**Problème à résoudre**
Indiquez combien de lignes du support ci-dessous contiennent le mot « what ». Donnez uniquement ce nombre.

**Support de travail**
++++++++

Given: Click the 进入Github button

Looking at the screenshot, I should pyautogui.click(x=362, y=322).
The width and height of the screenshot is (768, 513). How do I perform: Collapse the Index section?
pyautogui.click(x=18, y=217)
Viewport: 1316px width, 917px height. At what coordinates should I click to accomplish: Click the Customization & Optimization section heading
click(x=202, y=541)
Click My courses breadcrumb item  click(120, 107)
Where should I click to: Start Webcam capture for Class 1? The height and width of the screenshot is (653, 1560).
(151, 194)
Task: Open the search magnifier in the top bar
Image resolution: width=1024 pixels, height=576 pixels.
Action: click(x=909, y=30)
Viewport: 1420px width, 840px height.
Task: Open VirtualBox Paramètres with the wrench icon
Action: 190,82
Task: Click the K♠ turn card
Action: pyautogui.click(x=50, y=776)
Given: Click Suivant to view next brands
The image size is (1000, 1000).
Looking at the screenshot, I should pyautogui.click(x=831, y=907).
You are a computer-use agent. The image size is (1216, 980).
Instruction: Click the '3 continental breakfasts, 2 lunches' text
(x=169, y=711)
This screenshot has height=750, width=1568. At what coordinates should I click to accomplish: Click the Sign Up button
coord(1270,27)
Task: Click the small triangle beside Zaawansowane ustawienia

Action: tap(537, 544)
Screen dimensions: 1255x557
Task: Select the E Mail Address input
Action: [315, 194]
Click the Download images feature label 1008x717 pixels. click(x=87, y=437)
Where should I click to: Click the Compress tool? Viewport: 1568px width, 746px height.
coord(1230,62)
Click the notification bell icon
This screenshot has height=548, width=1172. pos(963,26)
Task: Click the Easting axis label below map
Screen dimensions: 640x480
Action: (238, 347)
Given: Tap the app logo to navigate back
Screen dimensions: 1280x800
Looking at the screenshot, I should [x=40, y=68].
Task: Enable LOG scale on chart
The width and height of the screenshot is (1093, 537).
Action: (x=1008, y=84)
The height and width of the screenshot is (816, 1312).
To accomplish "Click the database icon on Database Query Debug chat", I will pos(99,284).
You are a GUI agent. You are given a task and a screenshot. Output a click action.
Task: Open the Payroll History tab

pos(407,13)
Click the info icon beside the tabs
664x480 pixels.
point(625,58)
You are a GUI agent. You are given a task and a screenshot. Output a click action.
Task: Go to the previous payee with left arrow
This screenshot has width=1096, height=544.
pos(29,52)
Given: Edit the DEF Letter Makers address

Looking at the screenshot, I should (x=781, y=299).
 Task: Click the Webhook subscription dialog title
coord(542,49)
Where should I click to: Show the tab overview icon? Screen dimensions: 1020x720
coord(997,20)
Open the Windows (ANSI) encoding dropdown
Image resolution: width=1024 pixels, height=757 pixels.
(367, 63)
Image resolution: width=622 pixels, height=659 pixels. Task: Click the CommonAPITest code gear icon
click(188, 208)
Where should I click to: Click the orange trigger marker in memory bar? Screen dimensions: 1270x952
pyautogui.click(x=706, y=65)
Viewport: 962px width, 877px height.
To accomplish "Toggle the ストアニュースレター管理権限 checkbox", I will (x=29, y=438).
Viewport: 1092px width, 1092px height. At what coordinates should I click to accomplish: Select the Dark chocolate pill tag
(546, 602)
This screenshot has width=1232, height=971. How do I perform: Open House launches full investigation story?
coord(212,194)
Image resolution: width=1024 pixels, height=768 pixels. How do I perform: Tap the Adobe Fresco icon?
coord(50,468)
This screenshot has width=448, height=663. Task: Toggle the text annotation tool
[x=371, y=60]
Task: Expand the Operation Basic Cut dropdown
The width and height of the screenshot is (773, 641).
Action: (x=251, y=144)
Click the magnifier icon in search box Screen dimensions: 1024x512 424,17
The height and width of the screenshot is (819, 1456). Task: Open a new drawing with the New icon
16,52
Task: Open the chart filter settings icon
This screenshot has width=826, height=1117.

++++++++

**Résultat obtenu**
3